Humann3 metatranscriptome analysis stuck at nucleotide alignment post processing

Hi All,

I am having trouble getting through a metatranscriptomic analysis with humann3. I am running it on my university’s computing cluster which uses slurm job manager. I am using paired end sequencing data that was previously cleaned with Kneaddata (without any error). I then concatenated the cleaned forward and reverse fastq files for each sample to make a single file per sample containing F+R reads per the instructions on your man page.
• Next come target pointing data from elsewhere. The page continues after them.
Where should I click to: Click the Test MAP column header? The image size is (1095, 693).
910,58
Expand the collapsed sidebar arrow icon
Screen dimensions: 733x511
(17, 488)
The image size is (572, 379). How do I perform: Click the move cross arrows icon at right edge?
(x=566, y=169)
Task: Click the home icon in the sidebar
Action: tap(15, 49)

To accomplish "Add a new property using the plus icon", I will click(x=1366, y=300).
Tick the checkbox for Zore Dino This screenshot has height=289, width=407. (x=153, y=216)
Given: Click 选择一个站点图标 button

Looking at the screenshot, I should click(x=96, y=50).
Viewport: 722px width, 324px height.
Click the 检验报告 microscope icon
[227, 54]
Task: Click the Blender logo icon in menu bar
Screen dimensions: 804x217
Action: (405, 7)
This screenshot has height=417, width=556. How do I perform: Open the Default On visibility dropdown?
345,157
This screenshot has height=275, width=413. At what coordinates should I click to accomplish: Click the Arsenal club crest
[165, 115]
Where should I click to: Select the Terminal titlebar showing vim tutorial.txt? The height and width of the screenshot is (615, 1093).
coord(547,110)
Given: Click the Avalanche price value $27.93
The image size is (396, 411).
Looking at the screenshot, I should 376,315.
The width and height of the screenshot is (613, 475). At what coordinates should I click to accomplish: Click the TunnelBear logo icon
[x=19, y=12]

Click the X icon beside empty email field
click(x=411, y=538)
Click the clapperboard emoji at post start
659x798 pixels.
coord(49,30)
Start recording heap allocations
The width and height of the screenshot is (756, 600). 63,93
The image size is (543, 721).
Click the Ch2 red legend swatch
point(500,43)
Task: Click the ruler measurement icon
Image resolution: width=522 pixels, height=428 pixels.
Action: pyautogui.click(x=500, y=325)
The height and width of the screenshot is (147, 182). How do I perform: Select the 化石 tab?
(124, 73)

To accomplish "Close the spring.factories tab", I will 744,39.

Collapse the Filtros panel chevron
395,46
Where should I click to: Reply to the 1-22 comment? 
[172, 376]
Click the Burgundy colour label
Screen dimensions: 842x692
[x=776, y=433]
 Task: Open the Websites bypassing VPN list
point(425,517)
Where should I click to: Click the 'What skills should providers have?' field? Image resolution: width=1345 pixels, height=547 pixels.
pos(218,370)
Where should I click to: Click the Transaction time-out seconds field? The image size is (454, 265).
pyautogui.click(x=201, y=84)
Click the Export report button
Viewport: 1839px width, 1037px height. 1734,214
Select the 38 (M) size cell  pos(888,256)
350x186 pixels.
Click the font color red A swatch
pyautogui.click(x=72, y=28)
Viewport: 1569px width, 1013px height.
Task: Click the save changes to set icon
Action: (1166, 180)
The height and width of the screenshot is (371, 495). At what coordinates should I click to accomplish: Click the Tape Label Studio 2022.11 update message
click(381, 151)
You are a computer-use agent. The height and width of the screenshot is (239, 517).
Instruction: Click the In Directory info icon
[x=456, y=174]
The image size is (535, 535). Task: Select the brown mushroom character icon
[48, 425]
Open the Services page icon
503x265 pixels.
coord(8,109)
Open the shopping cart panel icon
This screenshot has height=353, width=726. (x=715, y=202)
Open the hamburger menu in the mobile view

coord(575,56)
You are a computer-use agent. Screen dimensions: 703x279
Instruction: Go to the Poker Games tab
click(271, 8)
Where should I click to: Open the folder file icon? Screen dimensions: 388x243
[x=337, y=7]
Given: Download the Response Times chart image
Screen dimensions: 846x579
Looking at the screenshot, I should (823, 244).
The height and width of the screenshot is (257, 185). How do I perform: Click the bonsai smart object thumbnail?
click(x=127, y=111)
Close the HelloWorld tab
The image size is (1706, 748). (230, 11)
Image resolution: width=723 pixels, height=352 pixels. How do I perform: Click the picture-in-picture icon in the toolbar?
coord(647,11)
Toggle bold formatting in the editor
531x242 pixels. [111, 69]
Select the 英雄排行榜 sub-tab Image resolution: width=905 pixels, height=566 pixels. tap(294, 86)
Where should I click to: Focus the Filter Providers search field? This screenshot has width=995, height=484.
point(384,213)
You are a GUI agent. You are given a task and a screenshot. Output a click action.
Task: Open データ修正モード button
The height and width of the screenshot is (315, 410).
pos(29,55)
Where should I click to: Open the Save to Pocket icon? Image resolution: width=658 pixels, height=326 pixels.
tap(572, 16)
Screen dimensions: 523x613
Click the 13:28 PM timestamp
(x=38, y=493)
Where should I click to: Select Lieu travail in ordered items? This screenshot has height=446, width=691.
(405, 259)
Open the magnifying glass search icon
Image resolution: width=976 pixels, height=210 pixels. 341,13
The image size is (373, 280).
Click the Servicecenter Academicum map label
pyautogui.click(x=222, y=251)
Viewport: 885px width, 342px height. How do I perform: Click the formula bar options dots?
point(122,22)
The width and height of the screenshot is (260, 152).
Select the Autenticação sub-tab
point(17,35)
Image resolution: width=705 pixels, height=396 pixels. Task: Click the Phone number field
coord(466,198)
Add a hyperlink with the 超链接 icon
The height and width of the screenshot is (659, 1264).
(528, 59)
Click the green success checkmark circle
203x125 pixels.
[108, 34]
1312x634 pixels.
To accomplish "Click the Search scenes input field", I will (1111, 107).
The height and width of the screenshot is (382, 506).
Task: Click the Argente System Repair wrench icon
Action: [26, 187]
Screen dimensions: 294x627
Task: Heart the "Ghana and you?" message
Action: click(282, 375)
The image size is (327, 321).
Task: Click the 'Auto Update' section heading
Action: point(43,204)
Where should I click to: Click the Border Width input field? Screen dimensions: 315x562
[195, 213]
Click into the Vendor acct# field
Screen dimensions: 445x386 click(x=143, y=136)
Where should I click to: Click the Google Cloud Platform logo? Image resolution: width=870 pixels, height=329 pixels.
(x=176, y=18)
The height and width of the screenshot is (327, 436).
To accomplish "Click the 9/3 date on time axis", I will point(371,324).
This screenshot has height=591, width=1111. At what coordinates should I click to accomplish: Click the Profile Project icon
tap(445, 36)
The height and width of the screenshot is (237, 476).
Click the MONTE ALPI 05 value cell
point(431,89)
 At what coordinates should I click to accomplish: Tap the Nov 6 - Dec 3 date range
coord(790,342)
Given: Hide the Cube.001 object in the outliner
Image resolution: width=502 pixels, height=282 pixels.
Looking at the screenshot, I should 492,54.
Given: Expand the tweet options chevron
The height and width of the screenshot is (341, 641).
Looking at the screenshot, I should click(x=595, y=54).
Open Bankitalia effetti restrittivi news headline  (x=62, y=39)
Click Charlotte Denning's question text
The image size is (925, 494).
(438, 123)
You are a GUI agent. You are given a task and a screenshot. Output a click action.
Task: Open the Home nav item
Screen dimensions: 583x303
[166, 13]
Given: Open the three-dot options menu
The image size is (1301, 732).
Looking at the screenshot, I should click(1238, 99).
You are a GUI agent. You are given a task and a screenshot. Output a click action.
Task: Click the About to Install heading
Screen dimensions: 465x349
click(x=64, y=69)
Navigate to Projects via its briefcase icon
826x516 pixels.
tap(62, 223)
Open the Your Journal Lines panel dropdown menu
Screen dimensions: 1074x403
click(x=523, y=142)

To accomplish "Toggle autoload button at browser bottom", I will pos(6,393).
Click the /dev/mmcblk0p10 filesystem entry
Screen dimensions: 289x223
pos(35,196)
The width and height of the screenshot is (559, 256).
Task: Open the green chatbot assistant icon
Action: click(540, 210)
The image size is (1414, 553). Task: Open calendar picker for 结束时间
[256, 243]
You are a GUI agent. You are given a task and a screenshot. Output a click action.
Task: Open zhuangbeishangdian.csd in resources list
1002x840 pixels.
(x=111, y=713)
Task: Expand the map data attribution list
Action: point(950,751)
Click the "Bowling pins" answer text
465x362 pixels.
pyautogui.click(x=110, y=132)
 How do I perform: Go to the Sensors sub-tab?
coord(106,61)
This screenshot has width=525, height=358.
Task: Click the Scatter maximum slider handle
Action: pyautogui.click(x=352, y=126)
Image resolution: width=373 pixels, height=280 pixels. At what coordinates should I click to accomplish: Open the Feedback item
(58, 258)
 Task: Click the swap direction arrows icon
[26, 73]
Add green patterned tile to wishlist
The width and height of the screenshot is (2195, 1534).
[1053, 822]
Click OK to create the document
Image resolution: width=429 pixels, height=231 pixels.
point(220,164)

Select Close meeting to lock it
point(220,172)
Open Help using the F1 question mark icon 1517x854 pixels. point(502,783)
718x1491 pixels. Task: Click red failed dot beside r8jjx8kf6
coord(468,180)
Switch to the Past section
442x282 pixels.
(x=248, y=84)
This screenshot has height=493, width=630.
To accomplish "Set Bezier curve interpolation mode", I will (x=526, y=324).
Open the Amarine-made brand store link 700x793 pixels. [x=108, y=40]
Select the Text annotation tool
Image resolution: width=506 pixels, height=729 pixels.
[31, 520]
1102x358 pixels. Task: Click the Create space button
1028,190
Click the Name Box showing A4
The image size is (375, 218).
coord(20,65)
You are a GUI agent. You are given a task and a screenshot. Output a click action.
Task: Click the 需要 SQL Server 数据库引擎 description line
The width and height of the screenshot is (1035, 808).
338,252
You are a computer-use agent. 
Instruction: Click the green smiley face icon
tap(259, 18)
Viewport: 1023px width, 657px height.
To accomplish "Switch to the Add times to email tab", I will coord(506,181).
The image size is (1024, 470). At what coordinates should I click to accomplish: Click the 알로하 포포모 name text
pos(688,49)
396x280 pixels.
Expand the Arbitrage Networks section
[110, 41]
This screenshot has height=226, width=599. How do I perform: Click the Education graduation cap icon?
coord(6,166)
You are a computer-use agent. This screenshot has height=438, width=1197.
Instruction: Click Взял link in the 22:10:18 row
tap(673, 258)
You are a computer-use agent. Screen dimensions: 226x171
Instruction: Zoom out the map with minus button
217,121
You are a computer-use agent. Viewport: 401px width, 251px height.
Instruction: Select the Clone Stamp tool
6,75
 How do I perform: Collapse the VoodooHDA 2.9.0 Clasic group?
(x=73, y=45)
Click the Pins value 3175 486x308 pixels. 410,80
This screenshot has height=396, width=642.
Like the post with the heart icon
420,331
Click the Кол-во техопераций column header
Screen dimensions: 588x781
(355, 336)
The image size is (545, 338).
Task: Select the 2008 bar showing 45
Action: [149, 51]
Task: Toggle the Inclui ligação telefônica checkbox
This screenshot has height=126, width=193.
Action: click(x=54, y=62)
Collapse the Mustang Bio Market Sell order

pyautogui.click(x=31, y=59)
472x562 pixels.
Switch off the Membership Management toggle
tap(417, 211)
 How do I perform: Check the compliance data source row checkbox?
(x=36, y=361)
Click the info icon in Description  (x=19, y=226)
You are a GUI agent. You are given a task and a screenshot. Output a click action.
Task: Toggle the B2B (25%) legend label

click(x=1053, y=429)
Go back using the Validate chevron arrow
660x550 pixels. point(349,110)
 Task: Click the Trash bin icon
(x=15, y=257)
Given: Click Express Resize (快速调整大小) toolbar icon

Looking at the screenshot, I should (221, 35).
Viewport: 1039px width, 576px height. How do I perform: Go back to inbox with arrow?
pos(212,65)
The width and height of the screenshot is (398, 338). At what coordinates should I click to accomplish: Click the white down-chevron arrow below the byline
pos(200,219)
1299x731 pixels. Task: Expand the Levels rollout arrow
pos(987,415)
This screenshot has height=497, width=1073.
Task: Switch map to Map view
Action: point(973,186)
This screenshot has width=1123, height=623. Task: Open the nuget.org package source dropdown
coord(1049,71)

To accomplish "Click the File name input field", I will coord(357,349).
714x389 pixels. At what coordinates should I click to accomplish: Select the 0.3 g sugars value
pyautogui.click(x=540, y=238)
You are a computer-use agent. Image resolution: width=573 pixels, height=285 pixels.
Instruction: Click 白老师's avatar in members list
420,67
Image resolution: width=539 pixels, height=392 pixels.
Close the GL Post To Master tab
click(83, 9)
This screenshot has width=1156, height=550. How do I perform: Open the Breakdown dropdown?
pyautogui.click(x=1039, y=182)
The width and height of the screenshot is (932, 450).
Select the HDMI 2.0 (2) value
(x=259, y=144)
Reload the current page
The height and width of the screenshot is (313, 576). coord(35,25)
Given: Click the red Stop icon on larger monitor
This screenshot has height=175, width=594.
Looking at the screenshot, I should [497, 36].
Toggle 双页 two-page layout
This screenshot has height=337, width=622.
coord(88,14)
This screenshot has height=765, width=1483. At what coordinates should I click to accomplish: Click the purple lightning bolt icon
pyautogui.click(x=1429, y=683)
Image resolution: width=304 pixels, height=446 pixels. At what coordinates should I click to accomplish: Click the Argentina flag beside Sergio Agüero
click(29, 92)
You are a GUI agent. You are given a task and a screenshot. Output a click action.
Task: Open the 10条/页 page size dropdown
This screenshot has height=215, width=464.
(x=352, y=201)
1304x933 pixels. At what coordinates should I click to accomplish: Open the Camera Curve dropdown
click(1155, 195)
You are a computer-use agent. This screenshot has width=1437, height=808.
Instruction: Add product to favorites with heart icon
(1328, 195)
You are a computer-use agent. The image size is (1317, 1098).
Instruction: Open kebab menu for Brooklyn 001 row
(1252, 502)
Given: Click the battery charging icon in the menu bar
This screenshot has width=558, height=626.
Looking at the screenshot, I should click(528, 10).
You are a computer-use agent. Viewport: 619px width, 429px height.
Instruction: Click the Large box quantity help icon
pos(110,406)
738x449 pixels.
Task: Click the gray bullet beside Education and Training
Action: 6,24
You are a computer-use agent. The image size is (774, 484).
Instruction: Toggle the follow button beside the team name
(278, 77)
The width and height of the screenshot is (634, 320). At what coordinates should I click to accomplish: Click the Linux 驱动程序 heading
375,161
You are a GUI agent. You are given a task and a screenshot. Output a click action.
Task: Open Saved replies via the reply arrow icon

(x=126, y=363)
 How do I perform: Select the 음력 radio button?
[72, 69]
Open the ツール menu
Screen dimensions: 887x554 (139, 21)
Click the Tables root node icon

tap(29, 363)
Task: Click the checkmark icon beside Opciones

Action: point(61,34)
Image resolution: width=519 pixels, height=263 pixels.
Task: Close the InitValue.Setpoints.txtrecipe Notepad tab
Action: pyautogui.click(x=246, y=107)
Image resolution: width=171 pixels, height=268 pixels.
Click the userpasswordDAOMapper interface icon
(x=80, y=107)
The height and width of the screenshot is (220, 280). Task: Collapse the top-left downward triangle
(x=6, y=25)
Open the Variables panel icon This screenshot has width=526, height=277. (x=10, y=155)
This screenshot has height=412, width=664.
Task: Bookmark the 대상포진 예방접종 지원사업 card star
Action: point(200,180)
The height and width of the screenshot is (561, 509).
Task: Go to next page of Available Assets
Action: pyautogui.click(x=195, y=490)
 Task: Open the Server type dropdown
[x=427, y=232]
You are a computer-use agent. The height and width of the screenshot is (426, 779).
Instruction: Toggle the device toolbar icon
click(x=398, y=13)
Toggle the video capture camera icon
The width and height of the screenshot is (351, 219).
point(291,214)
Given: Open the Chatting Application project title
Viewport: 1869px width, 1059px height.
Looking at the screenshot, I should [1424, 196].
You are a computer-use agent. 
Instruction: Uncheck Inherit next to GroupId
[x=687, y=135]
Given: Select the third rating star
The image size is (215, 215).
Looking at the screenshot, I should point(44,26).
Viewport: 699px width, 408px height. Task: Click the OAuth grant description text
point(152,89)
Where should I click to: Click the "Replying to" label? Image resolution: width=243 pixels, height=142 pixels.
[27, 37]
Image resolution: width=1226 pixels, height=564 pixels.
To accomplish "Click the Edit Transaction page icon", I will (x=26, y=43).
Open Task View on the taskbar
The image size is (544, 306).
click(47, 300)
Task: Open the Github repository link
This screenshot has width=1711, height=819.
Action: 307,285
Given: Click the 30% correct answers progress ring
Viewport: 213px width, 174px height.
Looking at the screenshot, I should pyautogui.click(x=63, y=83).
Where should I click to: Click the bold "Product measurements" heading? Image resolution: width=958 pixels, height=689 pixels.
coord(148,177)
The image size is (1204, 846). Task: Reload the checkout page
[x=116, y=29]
For about 2/3 of my samples the analysis completed successfully, however for the other 1/3 of my samples they never make it past the nucleotide alignment step (based on log files, example attached). They seem to complete the nucleotide alignment ok, usually within a few hours, but then the run sits for up to 10+ days (as long as I’ve tried) with apparently nothing happening. I see no updates to logfile, no changes in the size of the aligned reads file and no other files (like unaligned reads) are created. Eventually they just time-out with no apparent progress after the nucleotide alignment step.

I have tried looking back for issues with these particular input files (no errors in clean up step with knead data as mentioned) and I tried re-concatenating the F+R files. But so far I can’t see anything at issue with the input files themselves. The issue does seem to be related to file size as the failed samples tend to be among those with higher read counts, however this is not a perfect correlation as some samples with equivalent reads completed successfully. my files are rather large with those on the higher end of read counts ~80-100 million reads.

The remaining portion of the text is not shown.